# Short problem:
Print the text of every item below word for word, leaving out the pictures.

# Material for this exercise:
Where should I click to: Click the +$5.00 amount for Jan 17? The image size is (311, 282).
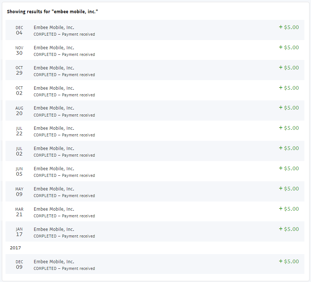click(x=289, y=229)
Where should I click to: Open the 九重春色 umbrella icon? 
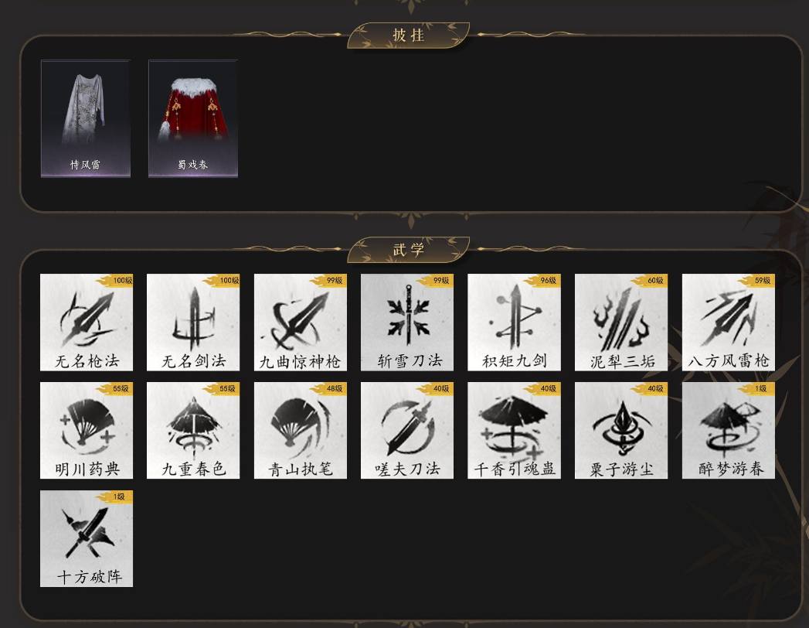[x=193, y=430]
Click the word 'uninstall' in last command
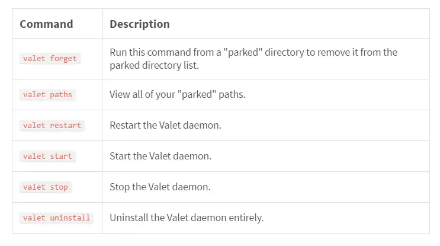The height and width of the screenshot is (246, 440). pos(70,218)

# Full solution:
Where should I click to: Click the +$5.00 amount for Jan 17? The image size is (311, 282).
click(x=289, y=229)
Where should I click to: Open the 九重春色 umbrella icon? 
[x=193, y=430]
Click the word 'uninstall' in last command
The height and width of the screenshot is (246, 440). pos(70,218)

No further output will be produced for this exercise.